While no final decision has been made regarding the elimination of consumer tire manufacturing at the La Vergne plant, the decision to put this idea “on the table” for serious consideration was an extremely difficult one, as was the announcement of the layoff beginning Dec. 21.

“The steps we announced today were taken only after serious consideration of our alternatives; however, these actions are necessary in order to ensure the health of our entire North American tire business,” said Brooks. “The appropriate union officials, as well as government and community leaders, have been contacted to explain the situation at the plant. We have held and are continuing to hold meetings with our plant teammates as well,” Brooks concluded.

The good news is that although 150 are losing their jobs, over 1500 still have theirs.


6 Responses

  1. “….over 1500 still have theirs.”

    For the time being anyway.

    I hate to be a pessimist, but you can’t tell me that virtually all of the remaining 1500 have not thought the very same thing.

  2. This is really, really sad.
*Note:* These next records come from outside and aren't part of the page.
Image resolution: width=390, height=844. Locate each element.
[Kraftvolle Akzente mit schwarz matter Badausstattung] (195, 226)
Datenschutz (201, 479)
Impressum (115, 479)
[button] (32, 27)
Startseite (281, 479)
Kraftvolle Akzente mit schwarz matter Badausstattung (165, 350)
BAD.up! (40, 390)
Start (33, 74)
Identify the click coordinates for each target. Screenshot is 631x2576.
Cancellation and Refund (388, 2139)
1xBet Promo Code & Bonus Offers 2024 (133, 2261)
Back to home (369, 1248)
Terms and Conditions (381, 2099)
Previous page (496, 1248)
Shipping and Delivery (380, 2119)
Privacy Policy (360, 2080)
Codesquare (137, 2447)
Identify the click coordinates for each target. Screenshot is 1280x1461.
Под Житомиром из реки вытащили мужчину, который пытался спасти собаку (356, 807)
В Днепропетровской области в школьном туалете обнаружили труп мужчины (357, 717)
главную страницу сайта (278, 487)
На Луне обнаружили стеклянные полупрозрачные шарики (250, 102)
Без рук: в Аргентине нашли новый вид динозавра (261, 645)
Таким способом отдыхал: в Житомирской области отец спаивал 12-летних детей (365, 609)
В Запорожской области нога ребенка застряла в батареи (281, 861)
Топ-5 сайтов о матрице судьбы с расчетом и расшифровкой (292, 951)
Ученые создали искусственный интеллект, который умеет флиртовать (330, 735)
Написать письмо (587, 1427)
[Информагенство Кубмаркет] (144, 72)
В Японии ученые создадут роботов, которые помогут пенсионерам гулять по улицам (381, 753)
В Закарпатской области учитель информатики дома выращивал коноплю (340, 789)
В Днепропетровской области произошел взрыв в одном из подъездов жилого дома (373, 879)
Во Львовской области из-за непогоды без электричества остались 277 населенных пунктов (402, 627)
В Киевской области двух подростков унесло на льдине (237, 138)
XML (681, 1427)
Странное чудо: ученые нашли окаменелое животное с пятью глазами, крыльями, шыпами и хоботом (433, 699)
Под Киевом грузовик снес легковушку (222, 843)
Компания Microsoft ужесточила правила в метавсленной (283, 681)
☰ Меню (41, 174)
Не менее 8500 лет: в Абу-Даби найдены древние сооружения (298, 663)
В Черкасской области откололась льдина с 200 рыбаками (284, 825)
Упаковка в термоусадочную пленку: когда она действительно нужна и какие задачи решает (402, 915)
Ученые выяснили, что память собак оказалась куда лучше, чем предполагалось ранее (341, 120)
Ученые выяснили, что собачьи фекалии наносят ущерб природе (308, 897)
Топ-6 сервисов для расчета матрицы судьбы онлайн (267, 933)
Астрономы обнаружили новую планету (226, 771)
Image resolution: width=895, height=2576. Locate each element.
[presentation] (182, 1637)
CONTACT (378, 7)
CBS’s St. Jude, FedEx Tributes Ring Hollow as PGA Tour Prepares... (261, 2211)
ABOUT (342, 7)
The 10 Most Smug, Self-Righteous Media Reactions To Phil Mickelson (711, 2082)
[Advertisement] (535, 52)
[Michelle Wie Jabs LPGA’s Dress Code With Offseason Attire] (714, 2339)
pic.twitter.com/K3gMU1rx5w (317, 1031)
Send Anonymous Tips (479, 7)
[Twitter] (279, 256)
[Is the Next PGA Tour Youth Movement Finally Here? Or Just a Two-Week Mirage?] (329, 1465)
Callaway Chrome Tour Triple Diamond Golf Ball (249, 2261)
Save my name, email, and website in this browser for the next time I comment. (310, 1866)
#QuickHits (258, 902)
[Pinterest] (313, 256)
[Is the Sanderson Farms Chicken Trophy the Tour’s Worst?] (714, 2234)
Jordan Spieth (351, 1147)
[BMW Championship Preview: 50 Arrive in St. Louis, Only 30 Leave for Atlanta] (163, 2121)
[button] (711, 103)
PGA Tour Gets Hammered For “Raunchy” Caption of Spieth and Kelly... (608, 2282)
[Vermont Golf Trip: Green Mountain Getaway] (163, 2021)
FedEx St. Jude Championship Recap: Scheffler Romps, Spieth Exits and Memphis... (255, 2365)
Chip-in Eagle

Now there’s even more people in need of help for Christmas, just as the Salvation Army announces that the Angel Tree program
    is in crisis mode. Last year there were 8,000 Angels, this year it’s 14,000! I noticed at Kroger that the angels are all still hanging there on the tree, very few people are picking up just one angel to help. We’re all strapped this year, these lay offs only make it worse. I worry about the families of those 150… I worry about the state of our community, as a whole, if we don’t step up to the plate and look out for one another. It doesn’t have to be much, and it doesn’t have to be grand, but something under the tree for a child at Christmas is certainly better than nothing. I personally sacrificed a haircut and some superfluous shopping, opting instead to pick up an angel. I can go another month with shaggy hair.
    I just wonder if those CEO’s at Bridgestone are picking up angels from angel trees…

  3. Truly sorry to hear about the layoffs. My question though is how many of those people live in La Vergne? I’m not trying to say it doesn’t hurt the employees wherever they live, I just wonder what the actual impact is on the local economy?

    FC – great story. In the up years and in the down years, there are always angels on the angel tree. I wish more people would make the personal sacrifice you did. Skipping a weeks worth of latte’s at Starbucks could be the difference in a Merry Christmas for a child.

  4. The LaVergne Library confirmed that they’re only accepting canned goods (no plastic bottles, glass jars, or boxes). (Yum, I got to keep my jar of peanut butter). I believe that the food/toys they collect are distributed locally. Does anyone know if the Angel Tree and Second Harvest charities collected in LaV stay in LaV?

  5. Only 150 people lose their jobs this year.Next year,barring an incredible turnaround,it is possible that 1/3rd of the Bridgestone work force will be eliminated.I do not know what can be done to turn things around in the auto industry.People are keeping their vehicles longer,so you would think passenger tired would still be a neccessity.I wonder if the Bridgestone factories in Mexico and Costa Rica are laying off employees?

  6. A woman in my mother’s church quit dyeing her hair for a year. In doing so, she saved $500. She gave that money to Habitat for Humanity, which was enough to build a small, brick house for a family in Ecuador.

    I think that is AMAZING. First, who knew it cost so much to keep your hair an artificial color? Second, who knew that little could build a solid, complete house?